In deze zaak heeft de Rechtbank Noord-Nederland op 13 mei 2014 uitspraak gedaan in een geschil tussen eiser en de inspecteur van de Belastingdienst over de aftrekbaarheid van uitgaven voor een monumentenpand. Eiser had in 2009 een aanslag inkomstenbelasting en premie volksverzekeringen ontvangen, berekend op basis van een belastbaar inkomen van € 48.449. Eiser stelde dat hij recht had op aftrek van kosten die hij had gemaakt voor de verbouwing van het monumentenpand, dat na een brand in 2000 was aangekocht. De inspecteur had deze kosten niet erkend en de aanslag gehandhaafd.

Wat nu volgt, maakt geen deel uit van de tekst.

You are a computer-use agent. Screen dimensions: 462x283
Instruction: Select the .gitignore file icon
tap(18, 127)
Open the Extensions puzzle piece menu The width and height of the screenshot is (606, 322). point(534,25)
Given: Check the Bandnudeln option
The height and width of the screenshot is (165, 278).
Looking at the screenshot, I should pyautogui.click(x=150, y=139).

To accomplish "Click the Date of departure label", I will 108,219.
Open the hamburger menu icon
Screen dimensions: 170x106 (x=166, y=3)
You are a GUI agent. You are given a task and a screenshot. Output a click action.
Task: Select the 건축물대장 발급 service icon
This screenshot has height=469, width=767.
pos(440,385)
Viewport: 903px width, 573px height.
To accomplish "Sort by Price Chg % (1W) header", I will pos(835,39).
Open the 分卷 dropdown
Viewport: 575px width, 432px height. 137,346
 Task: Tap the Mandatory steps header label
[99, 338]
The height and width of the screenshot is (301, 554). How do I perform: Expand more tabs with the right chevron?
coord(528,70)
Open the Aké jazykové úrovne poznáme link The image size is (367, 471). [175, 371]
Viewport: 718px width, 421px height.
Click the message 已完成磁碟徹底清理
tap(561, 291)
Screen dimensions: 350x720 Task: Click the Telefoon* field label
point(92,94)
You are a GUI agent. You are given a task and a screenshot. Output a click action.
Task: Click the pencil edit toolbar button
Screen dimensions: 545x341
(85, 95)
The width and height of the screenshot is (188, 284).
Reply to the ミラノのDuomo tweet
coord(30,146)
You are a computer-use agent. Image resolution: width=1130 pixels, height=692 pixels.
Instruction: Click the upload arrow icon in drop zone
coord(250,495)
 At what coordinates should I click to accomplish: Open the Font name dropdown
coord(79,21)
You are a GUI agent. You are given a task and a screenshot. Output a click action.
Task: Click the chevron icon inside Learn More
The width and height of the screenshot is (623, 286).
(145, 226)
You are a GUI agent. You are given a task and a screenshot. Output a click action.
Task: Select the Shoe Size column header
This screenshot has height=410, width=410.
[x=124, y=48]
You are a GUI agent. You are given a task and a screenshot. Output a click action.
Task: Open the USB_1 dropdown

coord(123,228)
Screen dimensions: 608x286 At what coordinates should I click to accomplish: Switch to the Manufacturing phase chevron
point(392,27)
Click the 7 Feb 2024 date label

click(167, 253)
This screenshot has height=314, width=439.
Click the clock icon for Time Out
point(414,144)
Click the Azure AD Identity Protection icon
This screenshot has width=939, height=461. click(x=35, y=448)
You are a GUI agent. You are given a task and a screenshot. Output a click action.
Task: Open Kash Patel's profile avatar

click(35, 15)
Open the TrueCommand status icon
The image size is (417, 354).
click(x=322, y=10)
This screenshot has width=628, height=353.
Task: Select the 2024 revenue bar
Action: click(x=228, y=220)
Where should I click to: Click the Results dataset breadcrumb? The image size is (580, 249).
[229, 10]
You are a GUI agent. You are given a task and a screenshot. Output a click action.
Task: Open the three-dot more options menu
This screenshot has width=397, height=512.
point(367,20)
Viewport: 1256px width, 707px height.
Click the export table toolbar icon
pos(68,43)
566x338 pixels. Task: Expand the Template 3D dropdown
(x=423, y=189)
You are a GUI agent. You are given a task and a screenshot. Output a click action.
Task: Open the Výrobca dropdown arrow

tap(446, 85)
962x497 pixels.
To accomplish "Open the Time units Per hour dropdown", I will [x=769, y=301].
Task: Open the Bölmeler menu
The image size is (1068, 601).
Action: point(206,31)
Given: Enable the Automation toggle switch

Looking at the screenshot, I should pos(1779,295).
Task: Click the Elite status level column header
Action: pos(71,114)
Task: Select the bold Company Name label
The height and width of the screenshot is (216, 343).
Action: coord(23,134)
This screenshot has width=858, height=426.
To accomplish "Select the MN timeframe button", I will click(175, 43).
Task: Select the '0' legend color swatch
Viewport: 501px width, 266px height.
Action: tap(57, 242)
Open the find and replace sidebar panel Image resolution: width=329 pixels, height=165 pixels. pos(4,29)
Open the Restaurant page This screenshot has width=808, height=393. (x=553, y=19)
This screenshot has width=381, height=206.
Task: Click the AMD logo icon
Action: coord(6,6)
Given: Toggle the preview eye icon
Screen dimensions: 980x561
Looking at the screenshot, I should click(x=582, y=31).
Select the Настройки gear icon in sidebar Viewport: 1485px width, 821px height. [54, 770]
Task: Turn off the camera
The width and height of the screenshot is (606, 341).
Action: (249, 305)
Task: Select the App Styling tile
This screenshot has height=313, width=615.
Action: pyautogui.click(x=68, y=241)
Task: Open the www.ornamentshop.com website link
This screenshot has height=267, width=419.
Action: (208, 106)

De rechtbank heeft vastgesteld dat de brand in 2000 het pand niet zodanig had verwoest dat het niet meer als bron van inkomen kon worden aangemerkt. De rechtbank oordeelde dat de werkzaamheden die aan het pand waren uitgevoerd, niet leidden tot een radicale vernieuwing, maar dat de bouwkundige identiteit van het pand behouden was gebleven. Dit betekende dat de uitgaven voor de restauratie in beginsel als aftrekbare onderhoudskosten konden worden aangemerkt.
Eiser had kosten van € 28.790,56 opgevoerd, maar de rechtbank oordeelde dat niet alle kosten als onderhoudskosten konden worden aangemerkt. De rechtbank schatte de aftrekbare onderhoudskosten uiteindelijk op € 20.000, waarvan € 10.000 aan eiser was toe te rekenen. De rechtbank verklaarde het beroep gegrond, vernietigde de uitspraak op bezwaar en verlaagde de aanslag tot een belastbaar inkomen van € 38.449. Tevens werd verweerder veroordeeld in de proceskosten van eiser tot een bedrag van € 974.